(What to work on):
Search the entries for lines that contain the word "will", and report each one found.

(Data extracted from a collection)
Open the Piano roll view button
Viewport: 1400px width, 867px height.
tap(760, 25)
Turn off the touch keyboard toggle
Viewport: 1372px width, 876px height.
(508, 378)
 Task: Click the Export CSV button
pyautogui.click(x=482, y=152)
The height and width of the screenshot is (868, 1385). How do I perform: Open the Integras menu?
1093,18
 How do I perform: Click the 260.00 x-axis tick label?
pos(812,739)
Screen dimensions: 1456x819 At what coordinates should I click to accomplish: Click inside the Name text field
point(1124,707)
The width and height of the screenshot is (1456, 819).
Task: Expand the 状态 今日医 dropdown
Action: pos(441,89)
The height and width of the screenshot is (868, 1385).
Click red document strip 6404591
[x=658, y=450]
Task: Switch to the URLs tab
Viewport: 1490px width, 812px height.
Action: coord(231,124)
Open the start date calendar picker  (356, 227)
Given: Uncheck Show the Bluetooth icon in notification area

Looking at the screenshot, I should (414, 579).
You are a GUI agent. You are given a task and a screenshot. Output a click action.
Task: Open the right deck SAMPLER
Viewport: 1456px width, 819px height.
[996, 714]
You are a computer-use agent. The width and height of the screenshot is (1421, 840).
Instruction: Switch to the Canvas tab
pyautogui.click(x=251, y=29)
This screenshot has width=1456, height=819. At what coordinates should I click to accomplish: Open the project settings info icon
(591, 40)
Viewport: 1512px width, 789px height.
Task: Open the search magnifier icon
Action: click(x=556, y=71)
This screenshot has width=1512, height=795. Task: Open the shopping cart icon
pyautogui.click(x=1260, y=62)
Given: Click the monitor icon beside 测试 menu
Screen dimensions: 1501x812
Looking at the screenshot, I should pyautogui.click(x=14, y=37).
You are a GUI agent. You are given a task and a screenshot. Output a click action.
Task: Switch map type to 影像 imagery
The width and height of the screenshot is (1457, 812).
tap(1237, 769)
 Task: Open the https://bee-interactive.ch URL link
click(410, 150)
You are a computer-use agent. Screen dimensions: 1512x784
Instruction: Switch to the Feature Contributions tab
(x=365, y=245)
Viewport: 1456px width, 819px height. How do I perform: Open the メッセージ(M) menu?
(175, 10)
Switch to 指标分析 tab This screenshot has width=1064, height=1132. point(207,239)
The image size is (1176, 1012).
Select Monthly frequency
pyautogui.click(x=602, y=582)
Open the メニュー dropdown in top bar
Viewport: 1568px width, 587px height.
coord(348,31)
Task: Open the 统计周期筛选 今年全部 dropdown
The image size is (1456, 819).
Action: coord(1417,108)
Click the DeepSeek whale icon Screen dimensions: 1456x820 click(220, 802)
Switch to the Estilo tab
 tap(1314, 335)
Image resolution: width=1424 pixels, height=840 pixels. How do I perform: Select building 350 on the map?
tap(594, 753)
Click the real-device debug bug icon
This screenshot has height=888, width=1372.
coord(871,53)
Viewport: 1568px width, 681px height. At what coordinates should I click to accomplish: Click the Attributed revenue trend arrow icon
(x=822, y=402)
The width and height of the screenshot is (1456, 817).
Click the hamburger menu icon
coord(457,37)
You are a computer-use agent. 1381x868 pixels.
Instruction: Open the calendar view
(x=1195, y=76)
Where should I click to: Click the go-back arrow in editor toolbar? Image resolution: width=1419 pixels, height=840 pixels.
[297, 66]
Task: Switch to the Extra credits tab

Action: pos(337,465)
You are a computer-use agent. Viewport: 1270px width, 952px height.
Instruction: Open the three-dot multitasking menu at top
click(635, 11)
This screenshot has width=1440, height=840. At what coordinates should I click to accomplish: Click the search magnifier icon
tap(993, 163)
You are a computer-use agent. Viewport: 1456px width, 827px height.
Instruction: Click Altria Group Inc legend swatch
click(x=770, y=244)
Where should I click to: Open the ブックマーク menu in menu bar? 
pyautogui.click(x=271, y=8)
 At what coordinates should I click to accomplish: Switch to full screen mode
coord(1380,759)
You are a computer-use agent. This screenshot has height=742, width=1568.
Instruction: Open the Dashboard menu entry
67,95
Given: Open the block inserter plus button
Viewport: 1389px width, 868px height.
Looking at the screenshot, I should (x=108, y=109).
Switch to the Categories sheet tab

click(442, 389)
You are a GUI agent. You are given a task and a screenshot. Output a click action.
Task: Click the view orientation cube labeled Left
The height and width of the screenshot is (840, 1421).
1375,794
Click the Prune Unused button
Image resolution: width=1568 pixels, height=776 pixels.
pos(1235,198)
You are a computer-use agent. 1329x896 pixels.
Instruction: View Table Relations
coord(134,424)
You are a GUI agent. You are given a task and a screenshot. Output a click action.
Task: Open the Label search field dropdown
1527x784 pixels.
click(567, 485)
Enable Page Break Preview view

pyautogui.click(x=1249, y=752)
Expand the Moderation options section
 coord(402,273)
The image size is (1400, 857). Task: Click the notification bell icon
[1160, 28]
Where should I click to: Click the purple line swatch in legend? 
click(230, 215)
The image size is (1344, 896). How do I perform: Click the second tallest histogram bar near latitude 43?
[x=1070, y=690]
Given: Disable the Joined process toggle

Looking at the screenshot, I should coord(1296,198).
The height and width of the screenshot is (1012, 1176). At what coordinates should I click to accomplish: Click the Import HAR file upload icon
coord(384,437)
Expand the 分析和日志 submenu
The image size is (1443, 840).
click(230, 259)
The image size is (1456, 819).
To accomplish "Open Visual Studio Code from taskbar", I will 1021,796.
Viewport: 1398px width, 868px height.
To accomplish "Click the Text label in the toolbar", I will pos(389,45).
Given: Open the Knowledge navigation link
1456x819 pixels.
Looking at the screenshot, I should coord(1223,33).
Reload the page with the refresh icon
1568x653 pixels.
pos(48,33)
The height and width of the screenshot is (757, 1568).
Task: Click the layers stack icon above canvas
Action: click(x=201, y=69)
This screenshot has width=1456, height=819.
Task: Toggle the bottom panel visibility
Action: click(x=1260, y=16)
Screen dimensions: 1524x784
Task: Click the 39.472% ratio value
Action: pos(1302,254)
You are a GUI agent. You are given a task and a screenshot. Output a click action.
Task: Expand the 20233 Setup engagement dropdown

(Problem solution):
To accomplish "Open Visual Studio Code from taskbar", I will 1021,796.
To accomplish "Click the Text label in the toolbar", I will pos(389,45).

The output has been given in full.